Carla-Avallone

Intervista a Carla Avallone, ingegnere chimico

CARLA AVALLONE
In Bureau Veritas è Project Manager OPEX

Le discipline scientifiche indicate in inglese come STEM - Science, Technology, Engineering and Mathematics - sono state a lungo considerate tipicamente maschili.
Ti è mai capitato di sentirti dire che “l’ingegneria non è roba per ragazze”?

Quando ho annunciato alla mia famiglia che avrei frequentato la facoltà di Ingegneria Chimica, non nego sia affiorata qualche perplessità. Il timore non era tanto dovuto alla tipologia di materie e discipline che avrei studiato o al fatto che fosse una facoltà prevalentemente maschile, quanto piuttosto all’impegno che avrebbe richiesto il lavoro di ingegnere una volta terminati gli studi. Allora avevo altre priorità e obiettivi differenti, per cui non mi spaventava l’idea che in futuro avrei lavorato molto o che avrei dovuto trovare soluzioni per conciliare la mia professione e un’eventuale famiglia. Ma, una volta iscritta, ho capito che i miei genitori non erano gli unici ad avere qualche perplessità sul fatto che ingegneria non fosse “roba per ragazze”.

Cosa intendi?
Parto da un aneddoto. Quando ho iniziato a frequentare le lezioni, i bagni per le donne erano solamente due per tutte le studentesse del Politecnico di Napoli, ai maschi invece era destinato un bagno per ciascun piano. La disparità numerica era molto evidente, anche dal punto di vista pratico e logistico. Le cose però sono cambiate rapidamente: soli 5 anni più tardi, quando mi sono laureata, nell’Università erano iniziati i lavori di ristrutturazione. Stavano realizzando bagni per le donne su ciascun piano. Sempre più ragazze si stavano iscrivendo alla facoltà di ingegneria. Era l’inizio di un cambiamento!
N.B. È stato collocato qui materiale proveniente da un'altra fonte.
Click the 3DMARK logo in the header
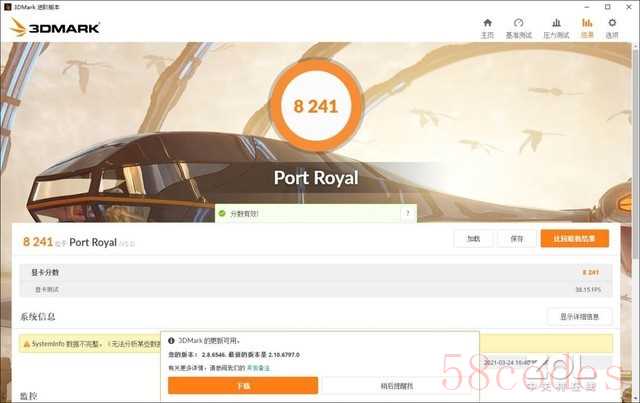This screenshot has width=640, height=403. tap(56, 28)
Perché hai scelto di laurearti in ingegneria?
Alle superiori ho frequentato il liceo classico, e le ore di matematica non erano molte. Ma le discipline scientifiche mi hanno sempre appassionata. Matematica, chimica, biologia, geografia astronomica, tutte materie che stimolavano la mia curiosità. Così, quando ho dovuto scegliere, non ho avuto dubbi: avrei frequentato ingegneria.
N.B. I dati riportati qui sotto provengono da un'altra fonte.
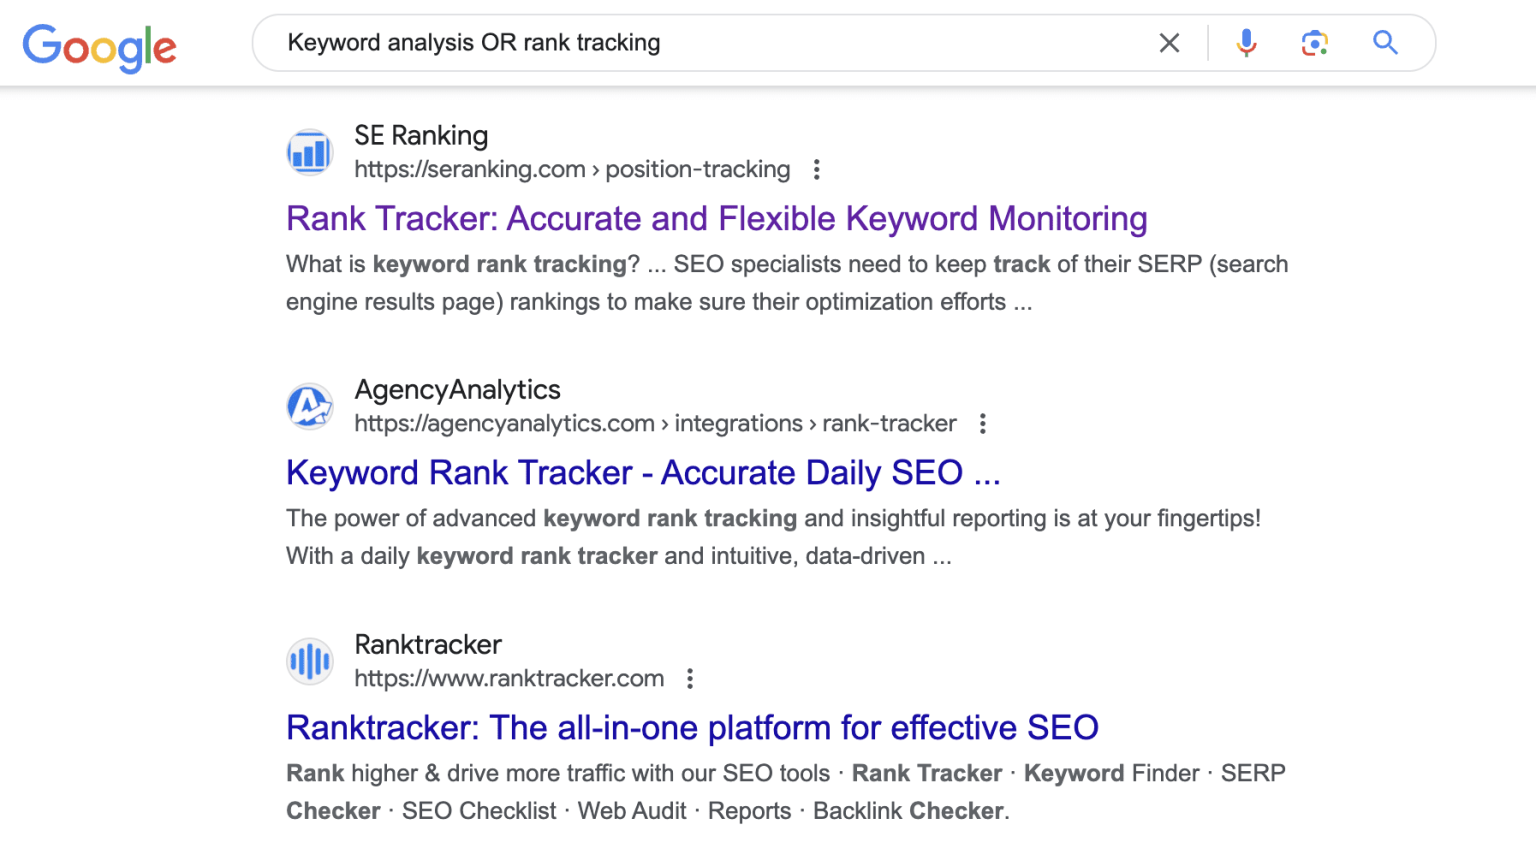The height and width of the screenshot is (866, 1536).
Task: Click the SE Ranking site name label
Action: point(420,135)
Se avessi una macchina del tempo e potessi tornare indietro, faresti di nuovo la stessa scelta?
Certamente si! La laurea in ingegneria mi ha permesso di conoscere realtà, situazioni e contesti lavorativi differenti tra loro. Ho viaggiato molto per lavoro, in Europa e all’estero. Era quello che desideravo e che speravo sarebbe successo dopo gli studi. Solo di recente, con la nascita dei miei due bimbi, ho rallentato un po’ il ritmo.

Ingegnere, donna e madre. Com’è lavorare in Bureau Veritas?
Se dovessi descrivere il mio lavoro in Bureau Veritas con tre aggettivi userei: dinamico, sfidante e gratificante. Nei miei dieci anni di lavoro qui, mi sono dedicata ad attività diverse tra loro, posso dire che non mi sono mai capitati due lavori uguali.
Non nascondo che all’inizio del mio percorso professionale non fossi un po’ disorientata. Affrontare ogni volta un caso differente può essere impegnativo. Ma ora, a distanza di qualche anno, ritengo che questo modello, applicabile in qualsiasi contesto nella vita lavorativa come in quella privata, sia un valore. Imprevisti, cambiamenti, novità non sono mai insormontabili o spaventosi, ogni situazione può essere gestita e risolta con serenità.